John Gottman, a psychologist in Seattle, tells us that 85% of all communication is miscommunicated, and that happy couples are actually making constant, often small and relatively effortless, repairs with each other. Sue Johnson, psychologist and founder of Emotionally Focused Therapy (EFT) for Couples, states that without these ongoing repairs, we lose attunement with our partner our emotional balance; we can start to feel anxious and depressed. Sue often states that the best cure for depression is a secure attachment!
EFT can help you feel more securely attached to your partner. An EFT therapist does this by first identifying the pattern of communication that derails your connection. Here’s an example: you might begin to feel unimportant to your partner when you see him or her spending a lot of time on the computer. Down deep, you feel sad about this, and a longing to spend some time together, but what you actually express to your partner might be irritation. In turn, your partner reacts to your irritated comment by becoming angry himself and making a sharp comment back to you. This pattern between the two of you, this Attack/Attack dance, serves to push you even further from each other.
The important thing to remember is that this dance is actually fueled by a longing for closeness and a feeling of sadness at not being important to your partner in that moment. In EFT, the therapist helps you to discover these more vulnerable longings and express them to your partner, instead of the irritation or anger.
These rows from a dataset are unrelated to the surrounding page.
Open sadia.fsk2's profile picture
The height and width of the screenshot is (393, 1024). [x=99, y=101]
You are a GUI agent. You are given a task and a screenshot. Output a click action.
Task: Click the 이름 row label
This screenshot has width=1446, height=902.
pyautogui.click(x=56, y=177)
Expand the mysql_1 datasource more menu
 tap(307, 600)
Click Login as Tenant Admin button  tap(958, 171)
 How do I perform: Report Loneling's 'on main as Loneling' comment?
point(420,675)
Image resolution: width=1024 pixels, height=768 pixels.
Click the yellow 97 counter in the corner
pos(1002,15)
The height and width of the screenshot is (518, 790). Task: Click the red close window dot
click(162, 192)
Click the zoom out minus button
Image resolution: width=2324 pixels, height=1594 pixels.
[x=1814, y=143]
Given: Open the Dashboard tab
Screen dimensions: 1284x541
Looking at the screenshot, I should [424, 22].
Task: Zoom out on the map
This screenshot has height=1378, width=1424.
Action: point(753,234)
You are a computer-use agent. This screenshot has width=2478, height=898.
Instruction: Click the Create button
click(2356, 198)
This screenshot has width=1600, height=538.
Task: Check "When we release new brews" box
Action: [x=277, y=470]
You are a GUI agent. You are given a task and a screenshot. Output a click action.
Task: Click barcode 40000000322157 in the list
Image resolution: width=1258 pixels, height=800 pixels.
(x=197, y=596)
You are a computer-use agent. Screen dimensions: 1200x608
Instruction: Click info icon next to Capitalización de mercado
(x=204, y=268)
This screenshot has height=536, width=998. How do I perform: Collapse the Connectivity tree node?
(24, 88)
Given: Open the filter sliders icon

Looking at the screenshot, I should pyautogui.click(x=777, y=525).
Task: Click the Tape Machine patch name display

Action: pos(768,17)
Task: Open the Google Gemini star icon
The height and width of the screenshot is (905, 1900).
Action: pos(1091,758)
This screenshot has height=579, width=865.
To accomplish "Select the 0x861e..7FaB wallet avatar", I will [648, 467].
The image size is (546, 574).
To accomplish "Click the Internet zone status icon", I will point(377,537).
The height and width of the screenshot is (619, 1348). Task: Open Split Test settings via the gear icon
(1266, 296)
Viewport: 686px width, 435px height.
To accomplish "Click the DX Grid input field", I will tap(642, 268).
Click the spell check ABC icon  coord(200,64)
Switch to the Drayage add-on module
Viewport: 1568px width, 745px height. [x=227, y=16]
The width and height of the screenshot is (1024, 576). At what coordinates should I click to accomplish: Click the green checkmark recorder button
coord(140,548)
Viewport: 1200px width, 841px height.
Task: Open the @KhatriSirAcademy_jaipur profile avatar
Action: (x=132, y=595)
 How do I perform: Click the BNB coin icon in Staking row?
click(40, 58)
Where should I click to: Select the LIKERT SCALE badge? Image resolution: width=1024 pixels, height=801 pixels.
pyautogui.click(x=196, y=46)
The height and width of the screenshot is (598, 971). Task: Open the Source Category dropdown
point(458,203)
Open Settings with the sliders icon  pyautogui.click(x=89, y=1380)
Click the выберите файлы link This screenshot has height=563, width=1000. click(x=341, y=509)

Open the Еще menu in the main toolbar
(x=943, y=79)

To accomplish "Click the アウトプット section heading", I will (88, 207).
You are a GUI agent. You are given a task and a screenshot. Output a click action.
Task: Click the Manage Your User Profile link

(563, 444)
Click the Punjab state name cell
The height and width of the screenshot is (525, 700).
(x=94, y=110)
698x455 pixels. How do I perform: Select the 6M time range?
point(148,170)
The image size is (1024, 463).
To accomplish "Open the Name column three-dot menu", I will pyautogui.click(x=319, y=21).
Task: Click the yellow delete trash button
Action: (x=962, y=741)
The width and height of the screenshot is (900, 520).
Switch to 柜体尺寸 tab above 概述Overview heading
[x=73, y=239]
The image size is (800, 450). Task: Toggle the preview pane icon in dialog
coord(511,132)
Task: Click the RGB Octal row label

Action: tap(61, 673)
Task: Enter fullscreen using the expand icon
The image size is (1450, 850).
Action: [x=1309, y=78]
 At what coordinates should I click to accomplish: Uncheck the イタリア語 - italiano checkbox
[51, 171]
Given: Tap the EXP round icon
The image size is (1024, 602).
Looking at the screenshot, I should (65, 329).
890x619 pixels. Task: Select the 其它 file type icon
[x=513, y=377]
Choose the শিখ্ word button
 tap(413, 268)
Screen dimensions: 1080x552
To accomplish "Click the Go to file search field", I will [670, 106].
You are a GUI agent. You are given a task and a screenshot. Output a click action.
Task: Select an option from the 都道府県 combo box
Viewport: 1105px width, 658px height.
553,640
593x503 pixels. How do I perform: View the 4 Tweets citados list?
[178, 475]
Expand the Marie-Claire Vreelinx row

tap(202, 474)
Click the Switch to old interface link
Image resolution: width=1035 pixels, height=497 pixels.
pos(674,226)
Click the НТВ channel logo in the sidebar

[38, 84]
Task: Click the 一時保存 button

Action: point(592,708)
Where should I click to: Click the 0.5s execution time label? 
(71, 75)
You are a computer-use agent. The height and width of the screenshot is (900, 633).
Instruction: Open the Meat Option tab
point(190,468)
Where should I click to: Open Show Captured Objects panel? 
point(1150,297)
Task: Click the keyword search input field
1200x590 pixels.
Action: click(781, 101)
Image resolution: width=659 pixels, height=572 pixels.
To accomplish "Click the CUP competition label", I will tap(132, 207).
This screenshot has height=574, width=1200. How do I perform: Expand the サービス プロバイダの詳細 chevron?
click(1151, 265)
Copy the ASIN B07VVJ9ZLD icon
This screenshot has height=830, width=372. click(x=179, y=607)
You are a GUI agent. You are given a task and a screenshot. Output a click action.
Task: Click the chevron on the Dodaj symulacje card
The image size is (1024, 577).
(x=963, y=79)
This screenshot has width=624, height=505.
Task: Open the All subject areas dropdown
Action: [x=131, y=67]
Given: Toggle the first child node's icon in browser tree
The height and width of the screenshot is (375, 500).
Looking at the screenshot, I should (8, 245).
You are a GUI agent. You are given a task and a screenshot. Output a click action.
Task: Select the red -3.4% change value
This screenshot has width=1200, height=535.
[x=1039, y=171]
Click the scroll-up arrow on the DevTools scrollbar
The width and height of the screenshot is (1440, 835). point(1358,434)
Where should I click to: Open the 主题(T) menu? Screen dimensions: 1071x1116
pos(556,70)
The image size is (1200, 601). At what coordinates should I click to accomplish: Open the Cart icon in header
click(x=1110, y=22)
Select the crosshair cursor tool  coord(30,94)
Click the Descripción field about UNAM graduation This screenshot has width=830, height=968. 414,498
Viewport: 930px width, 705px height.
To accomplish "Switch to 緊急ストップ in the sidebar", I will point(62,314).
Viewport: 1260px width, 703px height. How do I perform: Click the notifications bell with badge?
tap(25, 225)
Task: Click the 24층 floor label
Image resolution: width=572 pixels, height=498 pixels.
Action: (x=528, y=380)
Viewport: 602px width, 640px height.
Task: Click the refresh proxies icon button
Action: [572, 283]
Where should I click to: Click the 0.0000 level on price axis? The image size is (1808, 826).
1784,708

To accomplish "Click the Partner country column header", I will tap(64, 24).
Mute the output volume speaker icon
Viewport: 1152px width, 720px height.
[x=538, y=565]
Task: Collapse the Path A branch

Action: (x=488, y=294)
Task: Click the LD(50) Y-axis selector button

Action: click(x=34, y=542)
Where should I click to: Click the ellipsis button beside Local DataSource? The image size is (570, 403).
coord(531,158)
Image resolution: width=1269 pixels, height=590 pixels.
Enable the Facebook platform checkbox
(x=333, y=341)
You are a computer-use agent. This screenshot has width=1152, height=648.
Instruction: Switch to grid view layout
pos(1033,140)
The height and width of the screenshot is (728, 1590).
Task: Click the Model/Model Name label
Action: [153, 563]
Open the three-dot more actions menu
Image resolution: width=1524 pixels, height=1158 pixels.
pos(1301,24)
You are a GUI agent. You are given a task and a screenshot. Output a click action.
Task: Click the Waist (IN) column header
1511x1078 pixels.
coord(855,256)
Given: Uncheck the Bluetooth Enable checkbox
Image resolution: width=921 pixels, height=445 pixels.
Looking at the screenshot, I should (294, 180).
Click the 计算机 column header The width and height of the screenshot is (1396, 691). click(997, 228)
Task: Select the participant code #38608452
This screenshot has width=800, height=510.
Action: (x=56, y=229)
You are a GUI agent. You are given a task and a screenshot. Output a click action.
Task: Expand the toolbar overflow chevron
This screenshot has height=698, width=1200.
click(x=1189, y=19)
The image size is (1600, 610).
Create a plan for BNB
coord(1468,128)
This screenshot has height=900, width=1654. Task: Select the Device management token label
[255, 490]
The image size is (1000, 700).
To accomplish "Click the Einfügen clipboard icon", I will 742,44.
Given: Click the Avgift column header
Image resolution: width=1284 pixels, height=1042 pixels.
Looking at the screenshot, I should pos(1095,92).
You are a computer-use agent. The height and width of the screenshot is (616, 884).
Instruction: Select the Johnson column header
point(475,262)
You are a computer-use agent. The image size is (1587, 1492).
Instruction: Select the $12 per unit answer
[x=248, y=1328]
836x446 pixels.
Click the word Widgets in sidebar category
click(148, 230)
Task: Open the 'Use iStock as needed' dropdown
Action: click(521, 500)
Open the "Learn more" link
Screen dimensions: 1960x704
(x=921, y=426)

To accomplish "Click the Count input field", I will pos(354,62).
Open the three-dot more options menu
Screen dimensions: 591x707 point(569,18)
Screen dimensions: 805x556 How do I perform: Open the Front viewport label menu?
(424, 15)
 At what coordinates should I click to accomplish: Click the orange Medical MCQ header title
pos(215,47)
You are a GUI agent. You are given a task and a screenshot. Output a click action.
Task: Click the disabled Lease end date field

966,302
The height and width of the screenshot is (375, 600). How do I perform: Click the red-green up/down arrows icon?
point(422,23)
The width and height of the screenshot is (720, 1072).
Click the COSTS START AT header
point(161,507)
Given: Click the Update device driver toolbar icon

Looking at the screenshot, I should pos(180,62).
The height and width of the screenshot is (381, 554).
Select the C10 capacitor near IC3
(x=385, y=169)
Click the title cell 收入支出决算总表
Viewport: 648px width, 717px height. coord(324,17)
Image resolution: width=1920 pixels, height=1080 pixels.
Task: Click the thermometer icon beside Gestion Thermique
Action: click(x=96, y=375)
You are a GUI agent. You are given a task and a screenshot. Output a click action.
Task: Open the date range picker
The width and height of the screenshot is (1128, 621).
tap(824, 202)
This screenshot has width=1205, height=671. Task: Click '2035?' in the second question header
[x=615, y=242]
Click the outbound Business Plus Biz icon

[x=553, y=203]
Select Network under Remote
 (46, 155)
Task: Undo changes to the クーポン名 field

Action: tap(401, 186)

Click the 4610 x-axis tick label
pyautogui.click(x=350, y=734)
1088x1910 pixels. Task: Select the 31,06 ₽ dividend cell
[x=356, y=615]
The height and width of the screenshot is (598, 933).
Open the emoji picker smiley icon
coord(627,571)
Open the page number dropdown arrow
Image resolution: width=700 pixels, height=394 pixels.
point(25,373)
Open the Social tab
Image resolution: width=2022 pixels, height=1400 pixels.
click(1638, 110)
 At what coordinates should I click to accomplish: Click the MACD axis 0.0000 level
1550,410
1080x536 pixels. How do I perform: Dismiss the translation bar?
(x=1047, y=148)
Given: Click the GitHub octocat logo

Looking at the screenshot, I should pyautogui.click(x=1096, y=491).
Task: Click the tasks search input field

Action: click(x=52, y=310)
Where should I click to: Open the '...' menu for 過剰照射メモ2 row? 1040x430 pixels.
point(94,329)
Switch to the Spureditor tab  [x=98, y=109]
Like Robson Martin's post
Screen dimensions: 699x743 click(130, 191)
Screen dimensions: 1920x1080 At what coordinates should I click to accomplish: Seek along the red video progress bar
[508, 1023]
In a way, it’s a more honest way of communicating because it gets to the heart of the problem. People usually respond to vulnerable feelings and longings by turning toward each other, not away from each other, and it’s a lot easier to connect that way.
Sometimes we might know about a pattern we have with our partner, and then it happens anyway. After all, the pattern has probably been happening for many years. That’s when making a repair can be important. You can catch yourself, and then say to your partner something like, “I almost made a sarcastic comment to you just now, when I really down-deep just want to feel closer, to know I matter to you.” This kind of repair can go a long way toward minimizing the impact of a negative pattern and bringing you a closer connection to the person who means the most to you.